An image provided by the BBC almost symbolises the lack of freedom and respect Nigerians face on a daily basis and bringing back the Berlin Blockades physical division of countless civilians.

The economic conundrum and undulating turmoil

The government is under tremendous pressure to deliver reforms in the situation of mass civil unrest, but analysts are questioning the planned fiscally conservative policies, which may have aided the economic recovery, and it will become increasingly difficult to implement it.

Oil and economics

Africa’s economy is greatly dominated on oil, which constitutes around 80% of its exports, 50% of government revenue and 30% of banking credit, according to the World Bank’s report. The social media-fueled #EndSARS protest movement is taking place against the backdrop of the country’s worst economic recession in over 30 years, with inflation rising above 13% and GDP (gross domestic product) contracting by 6.1% in the second quarter.

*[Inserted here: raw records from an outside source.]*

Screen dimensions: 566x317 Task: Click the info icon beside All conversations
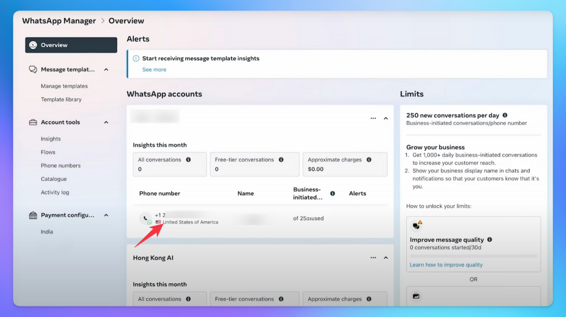click(188, 160)
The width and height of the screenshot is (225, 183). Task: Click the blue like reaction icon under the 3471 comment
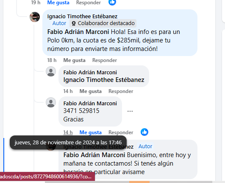144,132
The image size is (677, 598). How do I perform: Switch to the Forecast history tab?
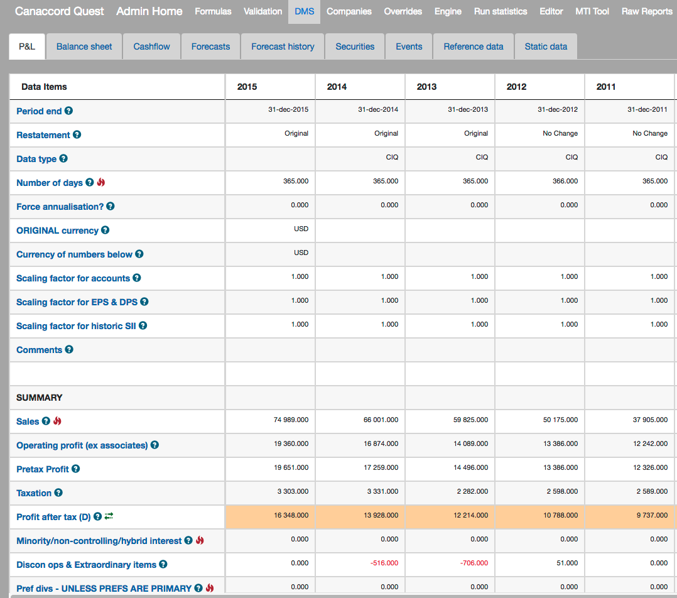point(283,46)
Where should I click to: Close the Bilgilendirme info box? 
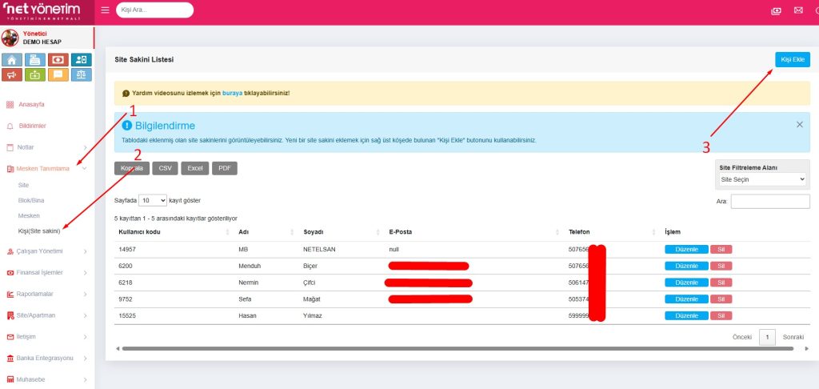[x=799, y=125]

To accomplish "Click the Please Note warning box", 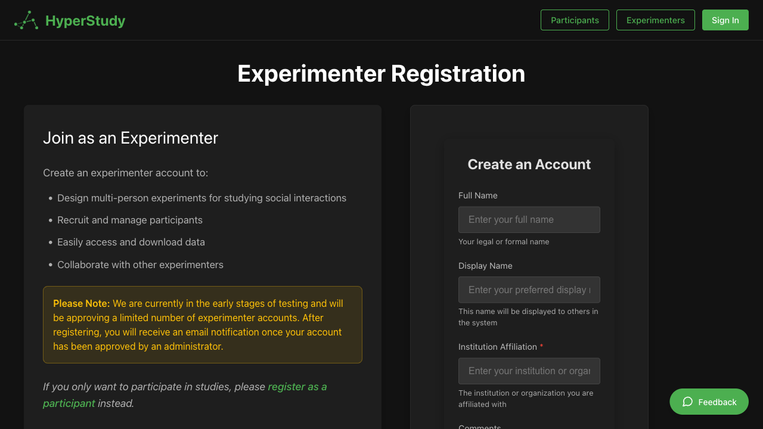I will (x=202, y=325).
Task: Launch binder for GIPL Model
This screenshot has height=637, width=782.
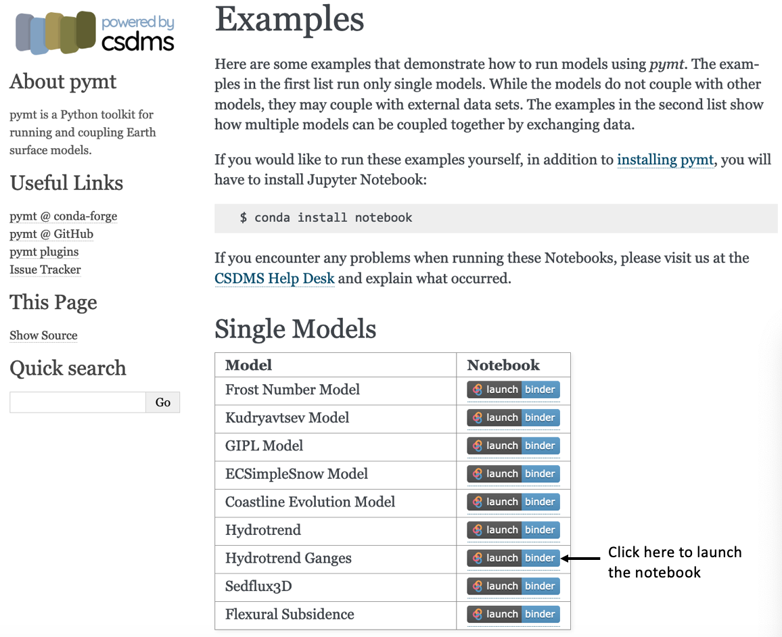Action: (513, 446)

At present , the hit to the oil sector, in combination with the economic disruption from the pandemic and falling remittance payments from abroad, is expected to further destabilize the government’s ability to deliver social programs and address the grievances of protesters, exacerbating tensions.

According to a report published by political risk consultancy EXX Africa, there were a number of distinct groups involved in the unrest. The first comprises young, educated and progressive reform advocates, many of whom have a strong social media presence. This part of the #EndSARS movement has been able to gain global traction and elicit endorsements from celebrities, political figures including Twitter CEO, Jack Dorsey.

A second, larger group consists of less educated and sometimes unemployed youths struggling with economic hardship, while, according to the study, a third, smaller segment consists of "hardened criminals." According to EXX Africa, a primary economic risk is the potential for damage to commercial properties.

In-transit freight, commercial stores and stationery vehicles are the properties most vulnerable to opportunistic attacks. The EXX Africa report said that targeted attacks are primarily motivated by political, sectarian or ethnic motives.

NKC political analyst Louw Nel indicated that while Buhari may have an understandable grievance with the international scrutiny of the situation, he will need to soften the government response compared to similar unrest across the continent.

“Whatever the case may be, there is a desperate need for the Buhari administration – and governments elsewhere on the continent – to recognize the limits of responding to protests over state brutality with more state brutality,” Nel said in a research note.